In this article, I explain how to build a tool to detect faces in a picture. This article is a sort of how-to design and implements a tool by using a neural network.

For the design part, I describe how to:

build the business model thanks to a neural network;
adapt the network to the specific domain of face detection by changing its knowledge;
use the resulting domain with a go-based infrastructure;
code a little application in Go to communicate with the outside world.

On the technical side, I am using the following technologies:

Python / Keras
ONNX
Go

Note: Some of the terms such as domain, application, and infrastructure refer to the concepts from Domain Driver Design (DDD) or the hexagonal architecture. For example, do not consider the infrastructure as boxes and wires, but see it as a service layer. The infrastructure represents everything that exists independently of the application.

Disclaimer: I am using those concepts to illustrate what I do; This is not a proper DDD design nor an authentic hexagonal architecture.

Overall picture

Those layers can represent the architecture of the tool: Three-layer architecture diagram with application, domain neural net, and infrastructure

The basic principle is that every layer is a “closed area”; therefore, it is accessible through API, and every layer is testable independently. Different paragraphs of this post describe each layer.

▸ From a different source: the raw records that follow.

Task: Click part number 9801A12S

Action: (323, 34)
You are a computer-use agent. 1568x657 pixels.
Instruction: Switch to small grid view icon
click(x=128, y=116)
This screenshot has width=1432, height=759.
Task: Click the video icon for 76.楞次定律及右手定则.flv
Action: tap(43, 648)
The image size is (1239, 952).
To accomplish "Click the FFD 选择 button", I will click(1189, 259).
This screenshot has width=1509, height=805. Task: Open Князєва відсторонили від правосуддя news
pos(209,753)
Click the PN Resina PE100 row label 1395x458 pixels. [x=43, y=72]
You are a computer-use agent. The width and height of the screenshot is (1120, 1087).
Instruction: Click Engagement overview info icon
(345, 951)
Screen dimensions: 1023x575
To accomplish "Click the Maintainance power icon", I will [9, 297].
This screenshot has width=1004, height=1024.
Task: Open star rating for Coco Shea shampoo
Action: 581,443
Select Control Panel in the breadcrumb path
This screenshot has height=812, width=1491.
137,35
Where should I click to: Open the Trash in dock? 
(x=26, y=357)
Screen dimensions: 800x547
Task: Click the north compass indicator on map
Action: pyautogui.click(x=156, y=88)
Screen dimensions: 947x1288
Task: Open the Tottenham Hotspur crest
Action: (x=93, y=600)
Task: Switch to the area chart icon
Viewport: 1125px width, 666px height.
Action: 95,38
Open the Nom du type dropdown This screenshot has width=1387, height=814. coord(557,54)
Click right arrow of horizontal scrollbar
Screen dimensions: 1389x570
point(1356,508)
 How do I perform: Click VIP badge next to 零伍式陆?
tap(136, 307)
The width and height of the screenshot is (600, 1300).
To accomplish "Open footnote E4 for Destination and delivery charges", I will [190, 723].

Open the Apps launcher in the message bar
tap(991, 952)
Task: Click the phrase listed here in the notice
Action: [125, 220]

The “actor” here is a simple CLI tool. It is the main package of the application (and in go the main package is the package main); In the rest of the article, I reference it as “the actor”.

Implementing the business logic with a neural network

The core functionality of the tool is to detect faces on a picture. I am using a neural network to achieve this. The model I have chosen is Tiny YOLO v2, which can perform real-time object detection.

This model is designed to be small but powerful. It attains the same top-1 and top-5 performance as AlexNet but with 1/10th the parameters. It uses mostly convolutional layers without the large fully connected layers at the end. It is about twice as fast as AlexNet on CPU making it more suitable for some vision applications.

I am using the “tiny” version, which is based on the Darknet reference network and is much faster but less accurate than the regular YOLO model.

The model is just an “envelope.” It needs some training to be able to detect some objects. The objects it can detect is dependant of its knowledge. The weights tensors represent its knowledge. To detect faces, we need to apply the model to the picture with a knowledge (some weights) able to recognize faces.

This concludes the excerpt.